I am a big believer in authentic teaching and learning- to get the best out of my learners, I know I need to be the best version of myself. I need to be in the room, present and ready to create the conditions that will allow my learners to flourish. That means not thinking about the homework my own kids still need to finish before tomorrow morning or the emails I haven’t replied to.

Stress + Busyness = Poor Quality Teaching

Having a teacher that is constantly in motion is like trying to learn long division from a whirling dervish; it simply does not work. I have come to realise that, instead of deserving an award for keeping on top of everything, instead I am short-changing my learners by trying to do too much.

 My busyness has become toxic. And what’s worse, it’s highly infectious. Rushing my learners through one lesson after another, trying to pack everything in, infects them with my stress. The message they get from my hurried glances at the clock and reassurances they’ll be time for questions later, is that learning is linear and speed is king. Do it right, do it once, do it fast.

How awful to reduce the magnificent, sprawling, gloriously creative mess of learning to a sad little straight line, from A to B.

Twitter (via @FifeEduTeam) led me to a quote this week:

“In this modern world where activity is stressed almost to the point of mania, quietness as a childhood need is too often overlooked. Yet a child’s need for quietness is the same today as it has always been–it may even be greater–for quietness is an essential part of all awareness. In quiet times and sleepy times a child can dwell in thoughts of his own, and in songs and stories of his own.”― Margaret Wise Brown

Margaret Wise Brown wrote children’s books. She died in 1952. I can only imagine what she would have made of how as a society we have continued to worship at the altar of activity (with increasing devotion) in the sixty years since her death.

The idea that quietness is an essential part of learning is often overlooked.
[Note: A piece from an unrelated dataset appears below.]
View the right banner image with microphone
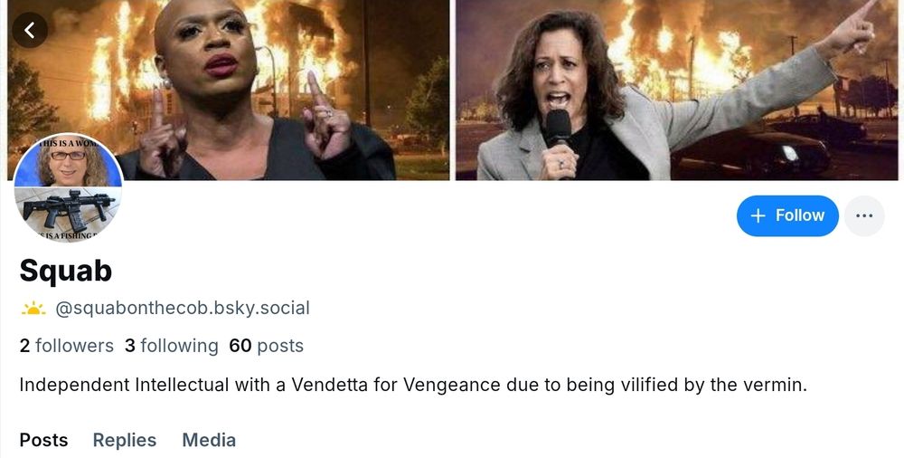The width and height of the screenshot is (904, 458). coord(676,90)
It does not sit well beside Government benchmarks for progress in learning or tracking attainment. It is jostled out of the way by a curriculum bursting at the seams. School leaders are nervous about teachers embracing quietness. ‘What’s the point of this?’ they’ll ask crossly when they see a class reading for pleasure or taking a walk down the corridor after a Maths lesson. ‘Where’s the learning here?’ ‘What is this achieving?’ Such school leaders cannot see the invisible, subtle importance of weaving quiet space into the busy tapestry of teaching and learning and this is a fatal mistake. The downtime to process learning is fundamental to the learning process- it needs to be built in and respected. It is not a skive if, as a result of twenty minutes of quiet reading, learners and teacher are refreshed and ready to move on to new and greater heights.
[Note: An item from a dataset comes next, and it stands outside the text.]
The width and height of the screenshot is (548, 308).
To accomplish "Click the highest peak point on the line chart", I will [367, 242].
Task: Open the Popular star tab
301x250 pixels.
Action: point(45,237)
So, my plan this week is to start from quiet. I am going to carve out spaces for quiet in my professional and personal life and I am going to infect my learners with this instead of my toxic busyness. I am going to breathe in deeply and avert my eyes from that hateful ‘to do’ list and just start doing. And I am going to break up the doing with quietness. I am going to say:

That’s an interesting idea, let’s explore it.

How would you like to tackle this problem?
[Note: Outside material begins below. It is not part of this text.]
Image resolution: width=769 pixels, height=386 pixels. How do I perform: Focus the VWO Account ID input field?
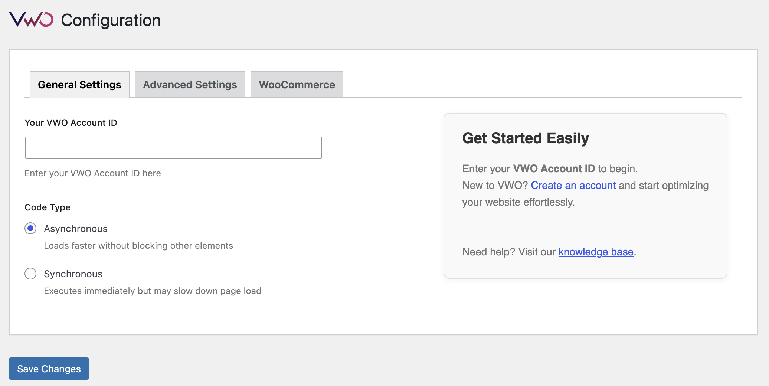tap(173, 148)
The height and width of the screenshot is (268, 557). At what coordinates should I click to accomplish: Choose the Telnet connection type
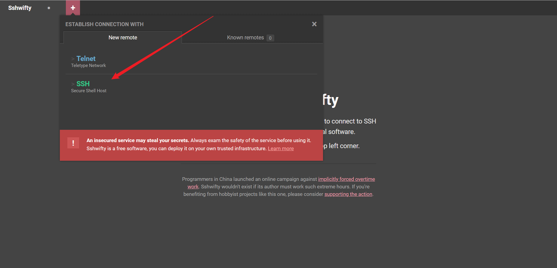[86, 59]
Let’s take time out now to let that sink in.

 

And best of all:

Any questions?

 

 

 

 

 

12 Comments

  1. Thanks for this Susan. I came back to working in a school after working for a few years in Higher Education and in mental health and well-being. My main intention on my return 2 and a half years ago was to teach Mindfulness for kids. I’ve tinkered but not really gone for it. Thanks for the reminder! I’ve got totally caught up in the craziness.